Ms. Agangmikre was speaking at a public lecture on the theme: Emancipation, Our Heritage, Our Strength at Bolgatanga as a prelude to the year’s Emancipation Day/Joseph Project.
The celebrations of the two events are aimed at consistently developing a unique sense of unity, co-operation and understanding among Africans on the continent and in the Diaspora.
It is also aimed at reaching out to our brothers and sisters who were forcibly uprooted from Africa and have been lost to their homeland for more than 200 years.
According the Ms.

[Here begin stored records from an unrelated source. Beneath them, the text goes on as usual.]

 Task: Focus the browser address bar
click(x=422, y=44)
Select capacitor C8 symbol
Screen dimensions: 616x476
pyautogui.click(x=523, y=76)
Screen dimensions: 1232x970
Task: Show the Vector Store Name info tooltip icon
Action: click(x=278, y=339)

Agangmikre, the Joseph Project draws inspiration form the Bible where Joseph who was sold into slavery by his own brothers eventually proved to be the saviour for his family and people.
“The purpose of the project is to reconcile and unite the black race”, she pointed out.
She indicated that this year’s Emancipation Day celebration will not only be observed in Assin Manso and Cape Coast as it used to be in the past but has been extended to cover all the northern parts of the country.
“The extension of the pilgrimage to the north is welcome news because the north was considered the factory where most of the Slaves were captured and sent to the south”, she said, adding that, “We have the landmarks and relics to show”.
She mentioned the Gwollu Defence Wall in the Upper West Region, the Pikworo Slave Camp, and Fiisa Shrine in the Upper East Region, the Nalerigu Defense Wall, the Sakpuli and Salaga Slave Markets all in the Northern Region as some of the historical relics that testify to the slave trade in the northern parts of the country.
“It is therefore right that if our brothers and sisters from the Diaspora are tracing their roots in Ghana, they must start from Northern Ghana because I believe most of them are from here”, Ms. Agangmikre said.
Ms Agangmikre who announced that as part of the Emancipation Day / Joseph Project celebration, a grand durbar will be held by the Chiefs and people of Paga on July 24, this year, appealed to the traditional rulers and elders to help in the discovery of more slaves routes in the Upper East Region to lend credence to the fact that slaves were captured all over the region.
A lecturer at the Navrongo Campus of the University for Development Studies, Rev. Fr. Augustine Abasi who defined emancipation as a process of action taken to free an individual from bondage emphasized the need for people to change their attitudes without which there cannot be freedom.